Supplied text
------

Le Pont De Ciel -Renewal-

The food made by restaurants that are particular about their knives is delicious

As the number of restaurants that are particular about their ingredients increases, chefs are also becoming more particular about their kitchen knives in order to make the best use of those ingredients. Restaurants that really focus on the quality and care of their kitchen knives make, without exception, delicious food.

The "Connecting with Taste - Chef Interviews" series introduces restaurants with amazing cuisine! Gourmet food websites star these restaurants of course, but they warrant further discussion - partially in thanks to the charms of their chefs.

Le Pont de Ciel, featured in the 4th issue of this series, has decided to take on a new challenge, leaving behind its famous Taisho era architecture.

*Click here to see our previous article on Le Pont de Ciel before they moved locations. 

We interviewed Mr. Osamu Ogusu, the executive chef, about his struggles and challenges in his life as a chef.

A turning point for a famous restaurant that has won Michelin for 13 consecutive years.

Two years ago, we were approached about relocating. The owner, Obayashi Corporation, was building a new restaurant for a big project in Yodoyabashi, and asked me to be the chef for the new restaurant.

From the owner's point of view, this was the time to relocate and renew the restaurant from scratch.
There also created the possibility of changing the chef, so I was very excited to be asked to take on this new role.

As a representative of "Authentic French cuisine in Osaka"

We did this with the intention of representing "French cuisine from a prestigious restaurant with a long history." Originally, we had a partnership with Guy LASSAUSAIE, a famous one-star restaurant in Lyon, and we invited chefs every year to introduce authentic French cuisine. However, that partnership was set to expire.

Naturally, I was anxious. It was a major turning point for a restaurant with a long history. Although I was a representative of La Soze, I felt that from now on I would have to take responsibility for the restaurant.

------

Given task
Transcribe the Le Pont de Ciel interview word for word, everything from "Le Pont de Ciel, featured" down to "they moved locations.".

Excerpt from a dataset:
------

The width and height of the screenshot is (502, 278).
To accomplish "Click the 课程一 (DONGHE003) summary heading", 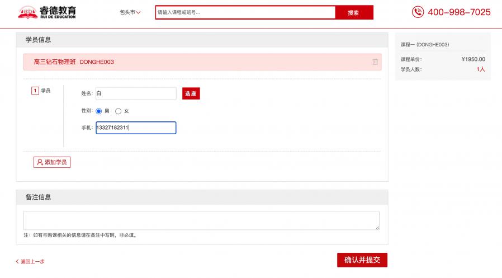I will pos(425,45).
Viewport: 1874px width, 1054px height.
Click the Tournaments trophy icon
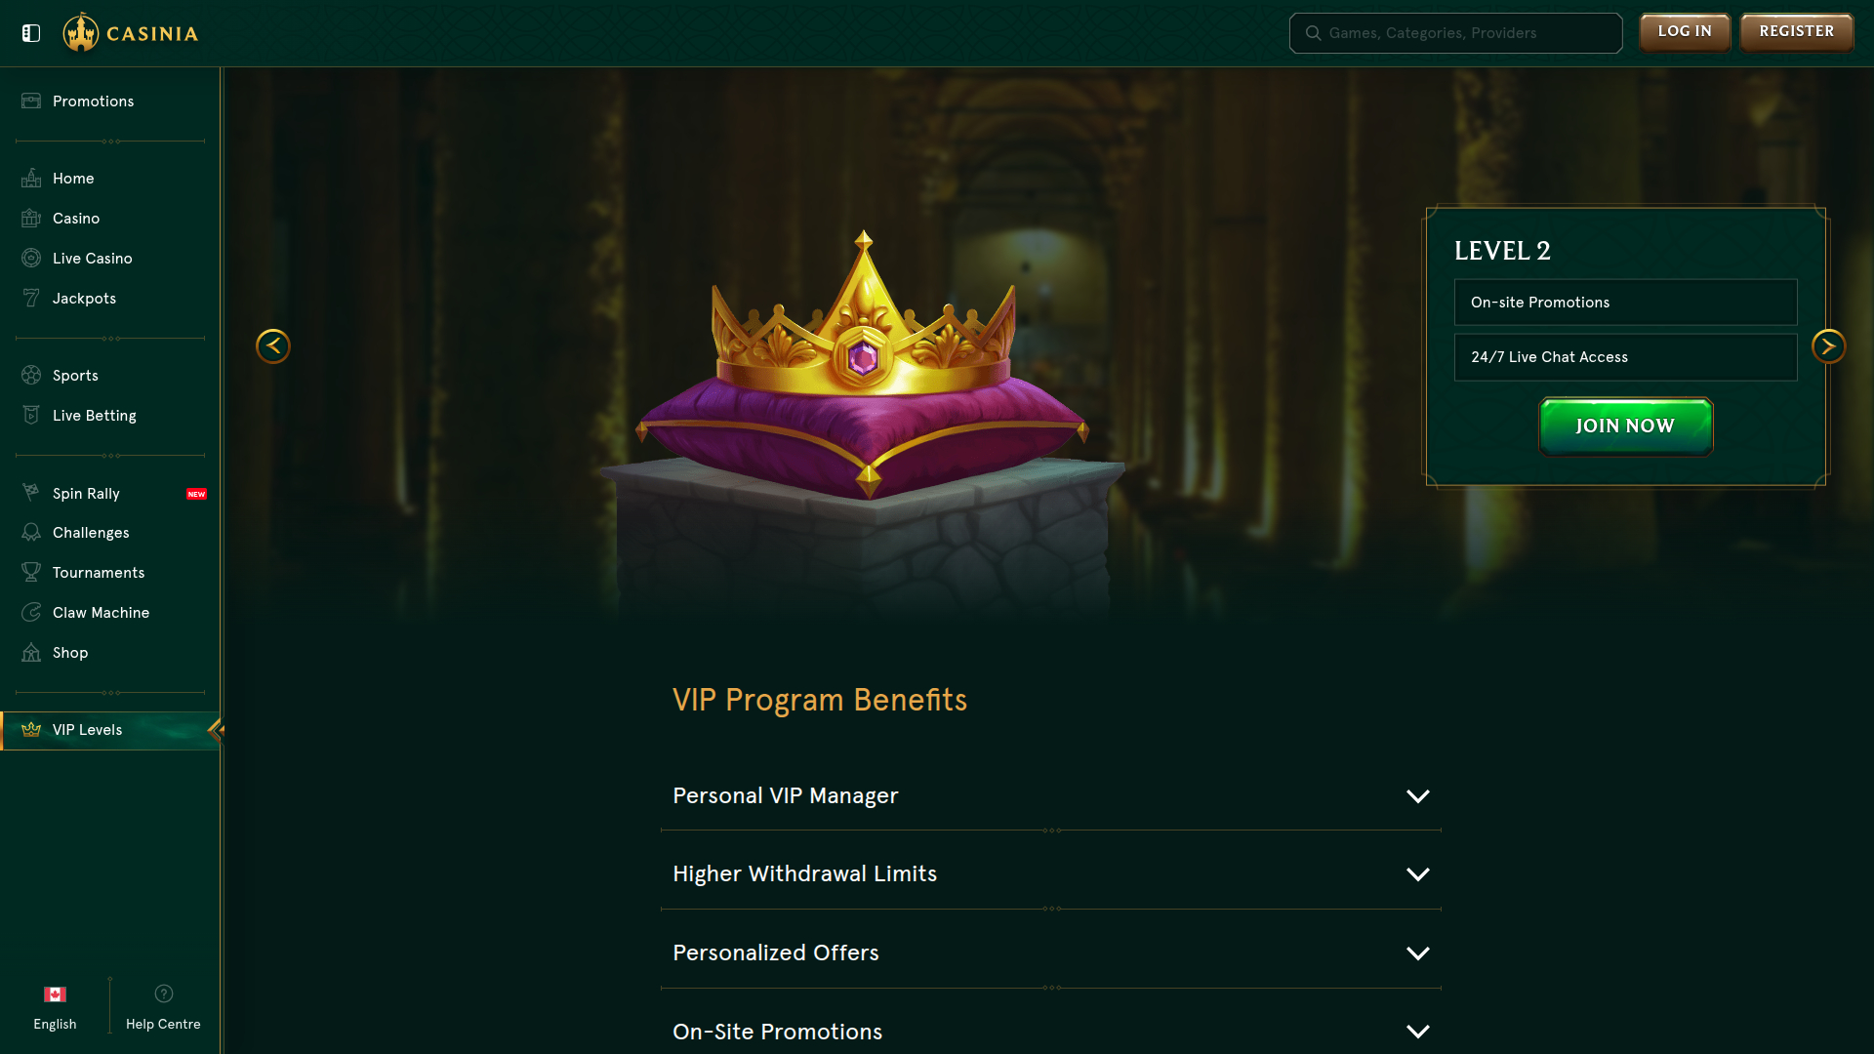pyautogui.click(x=31, y=572)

------

Worked solution
Le Pont de Ciel, featured in the 4th issue of this series, has decided to take on a new challenge, leaving behind its famous Taisho era architecture.

*Click here to see our previous article on Le Pont de Ciel before they moved locations.